Over a period of 10 years, databright has been a major contributor to the CalculatedPolitics website, which is focused on employing data analytics in predicting the outcome of Canadian federal and provincial elections.
The approach to develop the projection employs sophisticated statistical models, incorporating such variables as polling data, previous election results, candidate incumbency, and several other contributing factors. A package was developed using R, which executes thousands of simulations to arrive at a final projection. During the 2015 Federal Election, the projection successfully predicted the winning candidate in over 75% of ridings.
This predictive model was developed initially out of curiosity, and quickly became a success: Through the years, the model has been continuously enhanced and has become increasingly rigorous in its application of statistical techniques. It was developed as a way to present the possible outcome of an election at any point during the election campaign.
Some of the challenges encountered included:
- Determining the key variables that are predictive in election outcomes, and the degree to which the weights change as an election approaches.
- Employ an approach such that models can be updated quickly, with relatively little manual intervention. This is important as an election date approaches as the frequency of polls increases.
- Simulate thousands of elections in order to develop a distribution of results, which accounts for variability in underlying variables and assumptions.
The resulting product, which is available on CalculatedPolitics, incorporates the following components:
- Many different models were back tested against previous elections in order to determine which variables were most explanatory in projecting election outcomes.
- Multiple linear regression was used fit the models, with different models being developed for different regions.
- Polling data is often only available on a macro scale, so modeling was done to transpose onto a more regional basis.
- A package was developed within the R language in order to format data, execute models and generate outputs in PHP format.
- Software was developed in a modular fashion so that components could be reused in other applications (e.g., simulation engine).

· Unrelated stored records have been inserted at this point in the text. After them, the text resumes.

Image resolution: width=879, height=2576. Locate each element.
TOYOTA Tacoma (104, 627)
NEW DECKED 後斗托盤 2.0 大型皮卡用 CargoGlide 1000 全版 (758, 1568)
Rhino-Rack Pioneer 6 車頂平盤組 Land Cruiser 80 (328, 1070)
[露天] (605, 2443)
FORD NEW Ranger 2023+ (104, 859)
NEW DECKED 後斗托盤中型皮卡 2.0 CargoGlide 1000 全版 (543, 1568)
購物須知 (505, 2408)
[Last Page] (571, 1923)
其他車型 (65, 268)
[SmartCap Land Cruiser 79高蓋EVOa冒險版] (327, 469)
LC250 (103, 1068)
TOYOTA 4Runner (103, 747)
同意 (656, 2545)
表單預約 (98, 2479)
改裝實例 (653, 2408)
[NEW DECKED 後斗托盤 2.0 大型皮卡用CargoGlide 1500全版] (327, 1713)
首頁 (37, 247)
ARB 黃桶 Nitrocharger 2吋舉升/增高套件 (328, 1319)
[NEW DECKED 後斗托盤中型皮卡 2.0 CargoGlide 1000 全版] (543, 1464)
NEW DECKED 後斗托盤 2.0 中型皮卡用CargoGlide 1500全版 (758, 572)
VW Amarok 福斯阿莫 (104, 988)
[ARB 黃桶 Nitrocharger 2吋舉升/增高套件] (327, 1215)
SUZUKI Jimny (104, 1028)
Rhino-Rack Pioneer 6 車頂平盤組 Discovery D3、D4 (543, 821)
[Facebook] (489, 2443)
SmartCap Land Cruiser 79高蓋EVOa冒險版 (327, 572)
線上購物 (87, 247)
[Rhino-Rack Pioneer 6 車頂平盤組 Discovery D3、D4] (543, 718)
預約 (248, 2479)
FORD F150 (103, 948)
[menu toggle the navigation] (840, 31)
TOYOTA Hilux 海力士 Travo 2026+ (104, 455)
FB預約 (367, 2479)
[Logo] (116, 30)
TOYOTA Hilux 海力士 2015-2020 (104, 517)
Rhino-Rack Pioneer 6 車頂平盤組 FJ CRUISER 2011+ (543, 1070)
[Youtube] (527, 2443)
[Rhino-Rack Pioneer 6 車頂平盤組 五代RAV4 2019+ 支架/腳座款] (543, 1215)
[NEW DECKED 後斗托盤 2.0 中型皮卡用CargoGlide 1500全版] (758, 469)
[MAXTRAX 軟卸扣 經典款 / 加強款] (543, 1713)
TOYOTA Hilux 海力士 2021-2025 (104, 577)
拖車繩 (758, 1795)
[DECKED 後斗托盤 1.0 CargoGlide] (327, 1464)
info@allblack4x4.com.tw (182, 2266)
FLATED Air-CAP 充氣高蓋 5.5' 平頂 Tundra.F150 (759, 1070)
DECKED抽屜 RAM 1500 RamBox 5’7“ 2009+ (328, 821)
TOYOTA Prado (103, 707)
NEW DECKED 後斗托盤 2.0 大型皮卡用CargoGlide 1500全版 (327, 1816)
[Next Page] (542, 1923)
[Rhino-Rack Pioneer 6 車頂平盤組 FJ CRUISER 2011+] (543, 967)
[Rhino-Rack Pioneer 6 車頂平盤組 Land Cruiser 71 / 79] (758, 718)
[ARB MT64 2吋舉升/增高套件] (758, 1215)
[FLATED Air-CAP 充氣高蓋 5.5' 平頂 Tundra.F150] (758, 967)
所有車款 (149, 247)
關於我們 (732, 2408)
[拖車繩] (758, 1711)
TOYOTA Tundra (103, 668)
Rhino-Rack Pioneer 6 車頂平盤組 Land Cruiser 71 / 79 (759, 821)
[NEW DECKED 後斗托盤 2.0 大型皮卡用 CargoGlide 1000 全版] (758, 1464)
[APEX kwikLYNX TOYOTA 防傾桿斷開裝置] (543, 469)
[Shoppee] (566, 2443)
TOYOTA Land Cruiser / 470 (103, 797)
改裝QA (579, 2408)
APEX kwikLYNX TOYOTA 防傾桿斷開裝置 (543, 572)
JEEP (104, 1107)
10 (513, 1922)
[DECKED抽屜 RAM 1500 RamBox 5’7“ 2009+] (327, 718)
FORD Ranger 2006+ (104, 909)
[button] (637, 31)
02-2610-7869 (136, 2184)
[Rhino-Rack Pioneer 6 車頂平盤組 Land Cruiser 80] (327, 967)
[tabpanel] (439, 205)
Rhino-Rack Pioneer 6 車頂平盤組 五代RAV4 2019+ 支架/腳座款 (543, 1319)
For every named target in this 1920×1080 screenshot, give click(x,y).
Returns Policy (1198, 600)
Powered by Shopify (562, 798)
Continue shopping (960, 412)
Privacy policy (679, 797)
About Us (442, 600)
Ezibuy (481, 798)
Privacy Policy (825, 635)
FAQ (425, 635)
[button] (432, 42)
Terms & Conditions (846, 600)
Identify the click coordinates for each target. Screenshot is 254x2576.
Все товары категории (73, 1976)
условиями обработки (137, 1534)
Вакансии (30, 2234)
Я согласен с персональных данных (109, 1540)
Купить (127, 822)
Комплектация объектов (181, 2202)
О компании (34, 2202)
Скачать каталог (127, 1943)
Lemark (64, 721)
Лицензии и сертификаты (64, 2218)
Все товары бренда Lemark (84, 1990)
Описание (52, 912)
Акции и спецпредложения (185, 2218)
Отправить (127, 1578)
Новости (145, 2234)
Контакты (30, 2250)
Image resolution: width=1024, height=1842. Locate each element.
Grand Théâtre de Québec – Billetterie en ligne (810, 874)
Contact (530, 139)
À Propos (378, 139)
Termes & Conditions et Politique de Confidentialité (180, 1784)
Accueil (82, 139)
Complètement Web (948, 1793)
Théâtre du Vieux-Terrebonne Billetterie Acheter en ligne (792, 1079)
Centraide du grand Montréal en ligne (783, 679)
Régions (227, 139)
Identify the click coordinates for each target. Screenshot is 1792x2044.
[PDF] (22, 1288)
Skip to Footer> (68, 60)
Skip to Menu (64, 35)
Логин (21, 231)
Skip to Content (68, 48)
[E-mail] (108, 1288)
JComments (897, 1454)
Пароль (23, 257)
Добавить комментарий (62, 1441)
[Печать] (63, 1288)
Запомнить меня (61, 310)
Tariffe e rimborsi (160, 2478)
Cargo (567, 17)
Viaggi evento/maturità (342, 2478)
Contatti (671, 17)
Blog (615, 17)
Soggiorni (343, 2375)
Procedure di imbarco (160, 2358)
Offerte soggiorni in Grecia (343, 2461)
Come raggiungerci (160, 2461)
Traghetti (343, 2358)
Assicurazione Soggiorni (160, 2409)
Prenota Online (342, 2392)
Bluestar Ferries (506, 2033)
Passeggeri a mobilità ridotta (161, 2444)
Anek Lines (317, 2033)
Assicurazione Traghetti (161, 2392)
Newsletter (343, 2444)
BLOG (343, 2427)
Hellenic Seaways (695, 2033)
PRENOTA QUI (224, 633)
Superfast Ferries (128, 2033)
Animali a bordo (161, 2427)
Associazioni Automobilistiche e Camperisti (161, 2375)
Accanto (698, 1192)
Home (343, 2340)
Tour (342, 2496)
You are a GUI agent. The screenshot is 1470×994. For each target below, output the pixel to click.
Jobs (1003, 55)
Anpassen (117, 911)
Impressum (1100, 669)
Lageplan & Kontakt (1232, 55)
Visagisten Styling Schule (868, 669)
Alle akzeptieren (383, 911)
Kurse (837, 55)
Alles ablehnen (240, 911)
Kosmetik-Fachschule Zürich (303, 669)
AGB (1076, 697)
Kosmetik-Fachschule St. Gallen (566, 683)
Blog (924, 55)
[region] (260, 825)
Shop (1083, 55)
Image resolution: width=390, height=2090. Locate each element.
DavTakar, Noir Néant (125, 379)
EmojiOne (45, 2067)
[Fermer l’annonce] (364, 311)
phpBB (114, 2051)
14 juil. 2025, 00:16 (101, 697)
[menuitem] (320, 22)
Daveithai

- Structure was implemented in such a way that the software could be used for any election in Canada.
- Variance in underlying data is a concern in any model, so a simulation engine was developed in order to execute elections in each riding thousands of times: To run a projection for Canada, we perform over 1.5 million simulations!
- A Monte Carlo approach is used to provide randomization, and better simulate a true election by introducing variability.
- Based on the simulations, a distribution is developed which allows us to calculate the probabilities of a given candidate winning.
Results & Recommendations
Some of the key findings and recommendations associate with this project are as follows:
- Using a Monte Carlo incorporates variability in underlying variables to generate a more robust solution than simply employing the models directly without simulation.
- The modular design provides a portable solution that can be quickly deployed for similar projections.
- The design allows for implementing additional variables (inputs) as required in a relatively simple manner.
The development of this solution has provided databright with a platform that can be used on other projects, and provides some fundamental tools and skills for future work.